Between the Covers: Sapphire's The Kid
By sayitrahshay on August 02, 2011
I can't lie; reading The Kid felt more like a chore than a privilege. Eagerly I had anticipated learning more about the offspring of Precious Jones and while I was not naive enough to think that everything would end with a neatly wrapped bow, I had hoped that the life of Abdul would have some of the hope and inspiration that made his mother's story complete. Instead the story of Abdul is mired in pages of rambling text, a voice which doesn't clarify if what he's sharing is from his dreams or something he experiences when he is awake.
We meet nine year old Abdul Jones as he is being prepared for his mother's funeral. The next day, he is introduced into the foster system and from there experiences one horror after another from a brutal foster home where he is brutalized and beaten, to a Catholic orphanage where he is both predator and prey. He is reunited with his family only to run off and attempt to embrace the joy he experiences as he discovers dance.
Abdul's voice is sometimes wise; when he speaks about his mother he is clear although he slips into a dreamlike state that left me feeling sad and inpatient. When he is sent to foster care his voice seems to reflect his life: scattered and broken. Often I couldn't tell if his words were things he was actually experiencing, a dream or something that he actually hoping would happen.

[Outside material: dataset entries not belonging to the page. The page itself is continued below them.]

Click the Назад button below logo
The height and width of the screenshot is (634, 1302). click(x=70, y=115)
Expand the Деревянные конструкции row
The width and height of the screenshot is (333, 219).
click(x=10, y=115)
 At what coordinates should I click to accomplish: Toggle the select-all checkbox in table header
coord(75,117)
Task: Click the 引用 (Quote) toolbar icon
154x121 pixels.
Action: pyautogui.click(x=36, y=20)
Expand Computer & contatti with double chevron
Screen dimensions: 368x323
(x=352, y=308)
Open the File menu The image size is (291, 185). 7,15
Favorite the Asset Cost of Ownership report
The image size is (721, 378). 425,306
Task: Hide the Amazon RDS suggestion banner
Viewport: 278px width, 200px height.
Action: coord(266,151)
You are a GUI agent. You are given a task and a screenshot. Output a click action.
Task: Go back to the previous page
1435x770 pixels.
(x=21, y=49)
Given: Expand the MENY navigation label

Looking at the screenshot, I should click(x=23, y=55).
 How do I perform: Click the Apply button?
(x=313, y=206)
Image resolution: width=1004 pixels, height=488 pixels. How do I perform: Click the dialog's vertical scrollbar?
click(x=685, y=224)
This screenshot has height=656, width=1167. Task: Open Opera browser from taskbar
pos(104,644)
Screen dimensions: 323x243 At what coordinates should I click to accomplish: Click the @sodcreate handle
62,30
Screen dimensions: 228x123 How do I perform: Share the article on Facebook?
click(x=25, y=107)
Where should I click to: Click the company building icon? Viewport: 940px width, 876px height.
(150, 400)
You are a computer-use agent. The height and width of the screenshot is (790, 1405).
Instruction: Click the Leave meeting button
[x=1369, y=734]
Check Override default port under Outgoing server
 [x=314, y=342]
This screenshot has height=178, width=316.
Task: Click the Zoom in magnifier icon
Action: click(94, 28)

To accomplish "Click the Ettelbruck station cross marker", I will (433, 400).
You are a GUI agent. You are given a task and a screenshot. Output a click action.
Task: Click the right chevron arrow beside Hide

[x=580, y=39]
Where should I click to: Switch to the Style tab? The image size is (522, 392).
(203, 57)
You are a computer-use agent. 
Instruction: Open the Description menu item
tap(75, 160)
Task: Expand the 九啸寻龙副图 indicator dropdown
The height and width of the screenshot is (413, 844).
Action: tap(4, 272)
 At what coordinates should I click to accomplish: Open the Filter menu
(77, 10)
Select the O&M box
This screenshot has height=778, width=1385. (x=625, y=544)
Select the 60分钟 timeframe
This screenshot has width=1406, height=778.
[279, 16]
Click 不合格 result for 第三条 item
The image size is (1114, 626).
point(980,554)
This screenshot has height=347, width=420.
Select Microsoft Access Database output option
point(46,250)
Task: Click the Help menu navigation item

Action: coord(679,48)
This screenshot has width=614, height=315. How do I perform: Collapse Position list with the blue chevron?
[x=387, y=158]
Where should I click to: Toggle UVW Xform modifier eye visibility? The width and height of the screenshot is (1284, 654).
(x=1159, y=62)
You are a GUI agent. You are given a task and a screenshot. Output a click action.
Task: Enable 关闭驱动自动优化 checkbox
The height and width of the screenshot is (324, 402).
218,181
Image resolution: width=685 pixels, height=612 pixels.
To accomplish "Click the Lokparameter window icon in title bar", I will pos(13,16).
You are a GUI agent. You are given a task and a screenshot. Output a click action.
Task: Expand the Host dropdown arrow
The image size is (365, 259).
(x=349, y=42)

Sapphire's raw description of the abuse he suffered was physically uncomfortable at times but the discomfort made me want to learn more about a child welfare system that seems to only want to farm kids in and out of the system to people unqualified and uncaring. The description of the abuses suffered caused me to put the book down and walk away several times. It was intense but I've been encouraged to read and do more to learn about the foster care system.
I think may need to re-read this book. While I read the book I found myself skimming past sections of Abdul's dreamlike fugues and feel that there may have been some insights that I missed. I know the unfair comparisons to Sapphire's first novel both encouraged me to finish yet angered me as I could not understand where and what Abdul was supposed to do with his life. The book seems to be open for a third installment. I do wish for one so that I can see some redemption and explanation of what Abdul is going to do next.